Document passage →
——

The Prime Minister recently gave Tracey Crouch ministerial responsibility for dealing with social isolation. Perhaps the flagship initiative should be coach trips of the lonely – with post-show drinks to compare notes – to two tremendous plays that address sympathetically our desperation for connection, though with contrasting tactics of realism and surrealism.
Beginning (runs until 24 March) opens with an image so naturalistic it could have been drunkenly posted on Instagram. Laura and Danny are the last two more or less standing after a Saturday night flat-warming that has stretched into next morning – between 2.50am and 4.30am, to be precise, the action measured in real time on a kitchen clock. Danny’s shirt bears a stain that looks like blood or claret but proves to be a different substance with comforting associations.
It’s Laura’s flat; Danny keeps meaning to call a cab. But they go on drinking, as blurting becomes flirting, and old hurts and new hopes are exposed. The will-they-won’t-they romance is familiar, but digital dating gives David Eldridge’s a fresh edge. Conversation often consists of the couple quoting past contributions to Twitter and Facebook. “I wish I’d met you online,” Danny says, tellingly. “It would have been easier.”
By coincidence, a superlative revival of Harold Pinter’s The Birthday Party opened the previous week at the London theatre named after the dramatist, and it’s clear in Beginning how much Eldridge has learned from Pinter, especially the way in which small talk can reveal or conceal large truths. Pinter also taught us to be sceptical about what characters say, and in Beginning hangs the possibility that Laura and Danny may have tailored aspects of their anecdotes to their goals for the evening.
Sustaining a single dialogue for 100 minutes is tough, but Eldridge perfectly times the release of detail and director Polly Findlay paces the exchanges impeccably. Justine Mitchell’s Laura radiates sexy self-esteem, while Sam Troughton’s Danny projects crumpled defeat, but the scales rebalance as they speak. Couples leaving the theatre were arguing over whether Eldridge is finally kinder to the guy, but good plays don’t wear their meaning like a lapel badge.

——

Supplied material →
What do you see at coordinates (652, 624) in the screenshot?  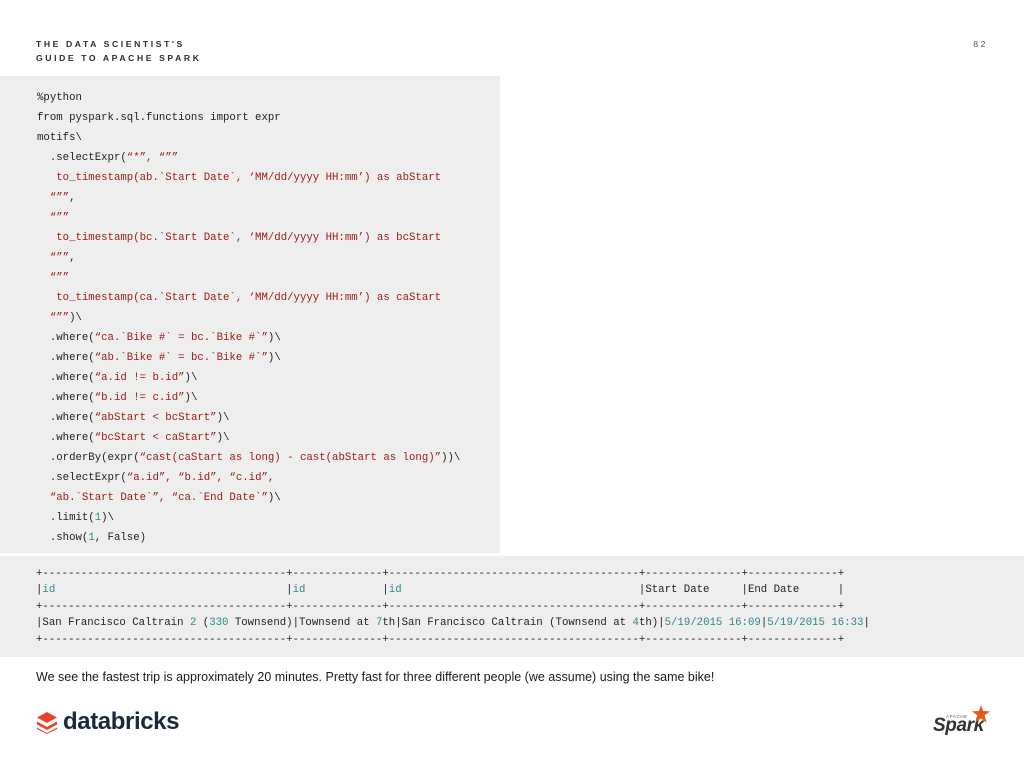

——

List of tasks →
1 - For each statement below, say whether it agrees with the theatre review above (yes or no) and quote the words of the review that decide it. (a) The action of Beginning takes place between 2.50am and 4.30am. (b) The stain on Danny's shirt turns out to be blood. (c) Polly Findlay directed Beginning.
2 - Copy the theatre review from "The Prime Minister" to "with comforting associations." word for word.

Responses to the tasks →
1 -
(a) Yes: "between 2.50am and 4.30am, to be precise, the action measured in real time on a kitchen clock"
(b) No: "a stain that looks like blood or claret but proves to be a different substance with comforting associations"
(c) Yes: "director Polly Findlay paces the exchanges impeccably"

2 -
The Prime Minister recently gave Tracey Crouch ministerial responsibility for dealing with social isolation. Perhaps the flagship initiative should be coach trips of the lonely – with post-show drinks to compare notes – to two tremendous plays that address sympathetically our desperation for connection, though with contrasting tactics of realism and surrealism.
Beginning (runs until 24 March) opens with an image so naturalistic it could have been drunkenly posted on Instagram. Laura and Danny are the last two more or less standing after a Saturday night flat-warming that has stretched into next morning – between 2.50am and 4.30am, to be precise, the action measured in real time on a kitchen clock. Danny’s shirt bears a stain that looks like blood or claret but proves to be a different substance with comforting associations.